Dr. Harman was also a founding board member of the World Business Academy, a worldwide network of business executives concerned with the constructive role of business in a transforming society, and a director Emeritus of Pathways To Peace, an international PeaceBuilding organization with United Nations Consultative status.

Prior to assuming the presidency of the Institute of Noetic
Sciences, Dr. Harman was with SRI International in Menlo Park, California, where he initiated a program on futures research, exploring the national and global future in the context of long-term strategic planning and policy analysis for an assortment of corporations, government agencies, and international organizations.
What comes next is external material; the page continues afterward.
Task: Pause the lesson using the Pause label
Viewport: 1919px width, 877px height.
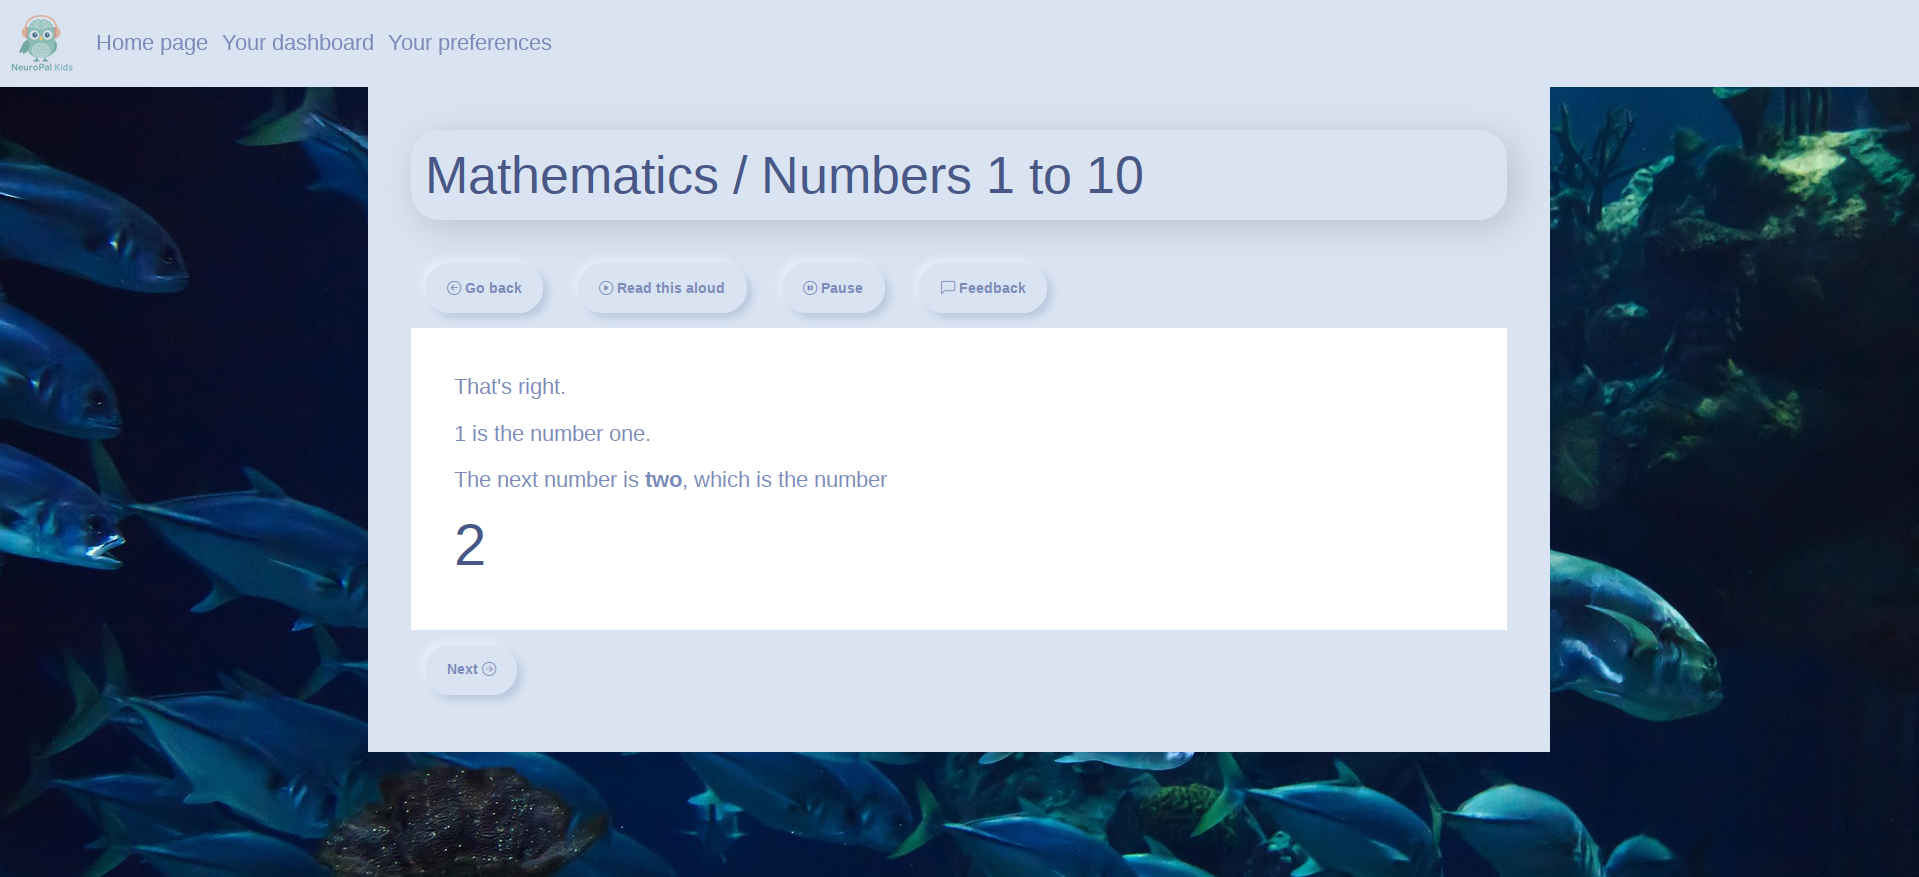Action: pos(841,288)
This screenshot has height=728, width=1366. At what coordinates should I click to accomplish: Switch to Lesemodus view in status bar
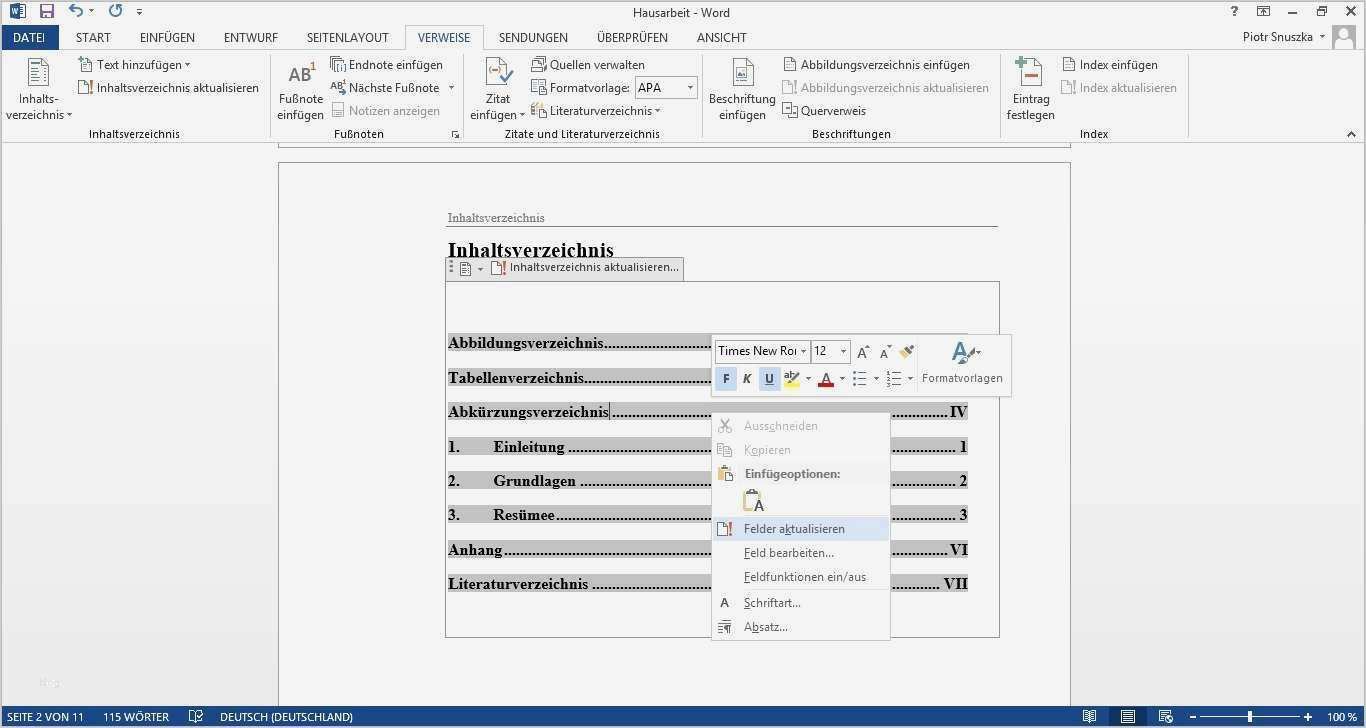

He was an emeritus professor of engineering at Stanford University.

Dr. Harman's books include, New Metaphysical Foundations of Modern Science (Ed. with Jane Clark, Institute of Noetic Sciences, 1994); "The Scientific Exploration of Consciousness; Toward an Adequate Epistemology" (research report #CP-6, Institute of Noetic Sciences, with Christian de Quincey; 1994); Global Mind Change: The Promise of the Last Years of the Twentieth Century (Warner Books, 1990); and Creative Work: The Constructive Role of Business in a Transforming Society (with John Hormann, Knowledge Systems, Indianapolis, 1990).

Other books include An Incomplete Guide to the Future (W. W. Norton, 1979), Changing Images of Man (with O. W. Markley, Pergamon, 1982), Higher Creativity (with Howard Rheingold, Jeremy Tarcher, 1984), and Paths to Peace (with Richard Smoke: Westview Press, 1987).

Willis Harman received a B.S. degree in Electrical Engineering from the University of Washington (1939), and a M.S. in Physics and Ph.D. in Electrical Engineering from Stanford University in 1948. He taught for several years at the University of Florida before joining the Stanford
faculty in 1952. He was a Fulbright lecturer on statistical communication theory at the Royal Technical University in Copenhagen during 1959, and was a reserve officer on active duty in the U.S. Navy during World War II.

At the end of his life, he co-coordinated with Pathways To Peace the "PeaceBuilding Inquiry for the 21st Century".